Well, there is Article 285 of the Civil Code of Ukraine, which provides that parents, adoptive parents and guardians have a right to information about the child’s health. This provision is legally enshrined in Article 39 of the Law of Ukraine “Fundamental Healthcare Legislation of Ukraine”. In addition, the Family Code of Ukraine also contains provisions that parents must take care of their child’s health, physical, spiritual and moral development. That is, the Civil Code of Ukraine provides that parents have a right to know about their child’s health, and consistent with Part 2 of Article 150 of the Family Code of Ukraine, parents must take care of their child’s health. Parents receiving information about their children’s health is a necessary condition for them to fulfill their duty to take care of their child’s health, as the Family Code of Ukraine imposes this obligation on parents.

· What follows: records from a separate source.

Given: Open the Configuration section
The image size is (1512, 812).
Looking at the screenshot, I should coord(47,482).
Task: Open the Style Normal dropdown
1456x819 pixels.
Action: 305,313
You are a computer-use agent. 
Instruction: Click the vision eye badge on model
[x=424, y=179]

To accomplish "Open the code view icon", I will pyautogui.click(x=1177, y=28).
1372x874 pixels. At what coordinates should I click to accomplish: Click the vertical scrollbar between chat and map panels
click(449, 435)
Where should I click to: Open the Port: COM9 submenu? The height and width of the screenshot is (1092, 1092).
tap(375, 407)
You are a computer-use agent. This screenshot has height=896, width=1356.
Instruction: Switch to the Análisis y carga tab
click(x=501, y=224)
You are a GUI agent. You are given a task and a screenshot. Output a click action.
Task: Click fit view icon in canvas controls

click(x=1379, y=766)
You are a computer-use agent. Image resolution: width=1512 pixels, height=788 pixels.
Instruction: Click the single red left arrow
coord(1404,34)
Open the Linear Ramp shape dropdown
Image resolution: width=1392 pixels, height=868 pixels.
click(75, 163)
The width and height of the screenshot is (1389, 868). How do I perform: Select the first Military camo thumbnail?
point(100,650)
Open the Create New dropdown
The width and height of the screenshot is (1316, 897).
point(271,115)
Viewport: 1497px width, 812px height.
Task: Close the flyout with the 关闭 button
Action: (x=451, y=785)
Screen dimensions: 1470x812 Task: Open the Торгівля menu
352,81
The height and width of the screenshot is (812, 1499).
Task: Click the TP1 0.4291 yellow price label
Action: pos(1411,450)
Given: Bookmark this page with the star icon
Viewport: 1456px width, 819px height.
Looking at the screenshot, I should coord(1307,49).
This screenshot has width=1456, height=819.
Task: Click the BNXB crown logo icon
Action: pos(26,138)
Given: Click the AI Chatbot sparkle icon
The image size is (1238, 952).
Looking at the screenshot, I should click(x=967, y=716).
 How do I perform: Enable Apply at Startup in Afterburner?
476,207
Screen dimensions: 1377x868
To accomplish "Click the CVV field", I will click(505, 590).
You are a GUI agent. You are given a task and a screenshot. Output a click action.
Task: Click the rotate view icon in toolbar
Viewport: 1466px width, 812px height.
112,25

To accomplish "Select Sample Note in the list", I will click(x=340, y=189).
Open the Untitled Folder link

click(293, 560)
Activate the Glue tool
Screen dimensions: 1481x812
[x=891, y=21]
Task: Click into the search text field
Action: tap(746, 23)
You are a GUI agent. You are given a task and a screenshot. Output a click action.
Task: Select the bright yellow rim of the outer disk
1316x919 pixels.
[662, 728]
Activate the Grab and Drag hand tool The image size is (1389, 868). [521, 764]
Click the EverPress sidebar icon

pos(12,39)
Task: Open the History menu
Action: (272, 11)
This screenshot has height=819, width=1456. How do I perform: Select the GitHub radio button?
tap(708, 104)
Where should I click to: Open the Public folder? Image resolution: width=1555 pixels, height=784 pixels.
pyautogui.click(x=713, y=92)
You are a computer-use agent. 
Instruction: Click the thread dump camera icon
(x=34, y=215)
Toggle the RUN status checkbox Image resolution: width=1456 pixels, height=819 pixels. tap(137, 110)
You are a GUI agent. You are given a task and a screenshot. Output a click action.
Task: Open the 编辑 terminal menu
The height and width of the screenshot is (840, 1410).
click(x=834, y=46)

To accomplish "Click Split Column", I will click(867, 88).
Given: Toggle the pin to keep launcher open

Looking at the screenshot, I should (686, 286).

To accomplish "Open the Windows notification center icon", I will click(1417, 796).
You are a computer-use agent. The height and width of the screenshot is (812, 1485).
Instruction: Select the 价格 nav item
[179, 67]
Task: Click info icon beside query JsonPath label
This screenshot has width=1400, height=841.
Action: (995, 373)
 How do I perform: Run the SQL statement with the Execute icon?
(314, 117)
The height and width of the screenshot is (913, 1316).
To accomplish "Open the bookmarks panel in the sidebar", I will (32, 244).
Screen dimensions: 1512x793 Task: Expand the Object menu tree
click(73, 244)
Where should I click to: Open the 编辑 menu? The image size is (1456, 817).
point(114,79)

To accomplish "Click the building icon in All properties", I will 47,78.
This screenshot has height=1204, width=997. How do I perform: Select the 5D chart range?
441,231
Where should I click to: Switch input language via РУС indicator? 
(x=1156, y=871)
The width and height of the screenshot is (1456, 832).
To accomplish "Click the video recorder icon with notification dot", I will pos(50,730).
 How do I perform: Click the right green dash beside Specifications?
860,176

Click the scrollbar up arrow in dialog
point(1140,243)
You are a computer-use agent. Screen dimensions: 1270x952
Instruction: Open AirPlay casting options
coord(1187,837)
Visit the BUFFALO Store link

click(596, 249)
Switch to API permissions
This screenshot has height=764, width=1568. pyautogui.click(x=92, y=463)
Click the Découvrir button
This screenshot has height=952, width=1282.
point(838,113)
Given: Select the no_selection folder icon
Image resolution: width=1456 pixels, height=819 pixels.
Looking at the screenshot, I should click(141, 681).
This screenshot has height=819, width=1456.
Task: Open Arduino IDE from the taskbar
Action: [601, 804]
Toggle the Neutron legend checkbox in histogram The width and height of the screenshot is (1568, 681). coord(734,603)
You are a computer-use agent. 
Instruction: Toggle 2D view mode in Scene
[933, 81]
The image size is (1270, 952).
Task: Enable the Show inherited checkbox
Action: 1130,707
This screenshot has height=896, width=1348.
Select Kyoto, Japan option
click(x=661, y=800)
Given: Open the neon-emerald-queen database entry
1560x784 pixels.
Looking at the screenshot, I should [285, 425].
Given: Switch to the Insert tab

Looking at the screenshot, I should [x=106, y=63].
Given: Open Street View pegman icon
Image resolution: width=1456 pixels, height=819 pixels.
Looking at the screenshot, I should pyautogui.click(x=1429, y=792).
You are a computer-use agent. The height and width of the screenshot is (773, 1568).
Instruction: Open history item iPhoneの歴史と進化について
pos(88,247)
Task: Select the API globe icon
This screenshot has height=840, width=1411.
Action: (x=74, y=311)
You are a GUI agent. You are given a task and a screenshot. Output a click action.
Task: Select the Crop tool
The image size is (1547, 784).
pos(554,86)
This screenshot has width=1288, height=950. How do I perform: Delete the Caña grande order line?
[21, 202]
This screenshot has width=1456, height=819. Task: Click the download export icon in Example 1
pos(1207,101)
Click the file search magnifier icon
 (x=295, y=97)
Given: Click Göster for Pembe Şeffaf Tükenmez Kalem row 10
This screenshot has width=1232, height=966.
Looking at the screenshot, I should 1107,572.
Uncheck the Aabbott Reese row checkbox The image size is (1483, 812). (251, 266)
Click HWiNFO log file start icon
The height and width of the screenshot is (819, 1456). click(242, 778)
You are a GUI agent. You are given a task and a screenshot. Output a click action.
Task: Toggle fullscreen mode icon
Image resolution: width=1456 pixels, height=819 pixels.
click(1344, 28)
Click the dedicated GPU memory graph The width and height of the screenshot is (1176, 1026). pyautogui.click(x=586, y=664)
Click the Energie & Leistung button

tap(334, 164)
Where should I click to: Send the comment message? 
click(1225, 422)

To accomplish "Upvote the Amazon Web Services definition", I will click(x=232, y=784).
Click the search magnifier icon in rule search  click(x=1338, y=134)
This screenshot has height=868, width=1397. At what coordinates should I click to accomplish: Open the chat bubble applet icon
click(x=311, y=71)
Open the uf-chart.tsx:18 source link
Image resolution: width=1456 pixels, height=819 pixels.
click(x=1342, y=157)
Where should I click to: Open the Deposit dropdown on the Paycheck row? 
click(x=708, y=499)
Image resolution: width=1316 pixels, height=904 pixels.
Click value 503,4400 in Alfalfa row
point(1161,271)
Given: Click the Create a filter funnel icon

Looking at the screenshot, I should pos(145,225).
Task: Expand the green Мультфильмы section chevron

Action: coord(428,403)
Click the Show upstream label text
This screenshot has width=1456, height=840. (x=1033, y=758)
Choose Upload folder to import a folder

The answer to this question remains open. On the one hand, according to the law, the minor girl’s pregnancy may be terminated upon her consent. However, in practice, doctors often require permission from parents or guardians. This is due to claims by parents against doctors who performed medical interventions, as well as a growing number of lawsuits filed by such parents against doctors who performed abortions.
How to solve these issues? In my opinion, we need legislative regulation of pregnancy termination in case of girls aged 14 to 18, to determine the procedure for exercising the right of parents to receive information about the health of their child, and, at the same time, to permit a minor girl to exercise her right to medical intervention.
To sum up, Ukrainian legislation is quite favourable for women wishing to have an abortion. The artificial termination of pregnancy can be carried out when a woman wishes it and when she is pregnant for up to twelve weeks, and in cases provided for by law – for up to twenty-two weeks.
Although draft laws banning abortions are periodically submitted to the Verkhovna Rada of Ukraine, they do not receive the support of the parliament, which is a positive point. This shows that our society is gradually beginning to realize the importance of this problem and stops believing that banning abortions can help deal with the demographic crisis.
However, there are certain problems when it comes to abortion regulation. In particular, they concern the parent’s consent to a minor girl’s abortion. Therefore, this issue requires a detailed study and legislation improvement.
I would also like to highlight the problem of a doctor’s refusal to perform an abortion for moral reasons or religious beliefs. The idea of creating a register of medical workers objecting to certain types of medical interventions for moral reasons as proposed in the conclusion of the Verkhovna Rada of Ukraine Healthcare Committee seems appropriate. In this way, a person going to the relevant health care facility for an abortion service will be able to obtain information in advance about who can or can’t provide such services. This will help protect the legally guaranteed rights of patients to receive medical care and the rights of doctors to freedom of conscience and religious beliefs. However, as of now, given that the legislation does not provide for a doctor’s right to refuse to perform the artificial termination of pregnancy due to his/her worldview or religious beliefs, we must make sure that, for these reasons, medical professionals could not unreasonably violate the right to an abortion of persons wishing to exercise this right.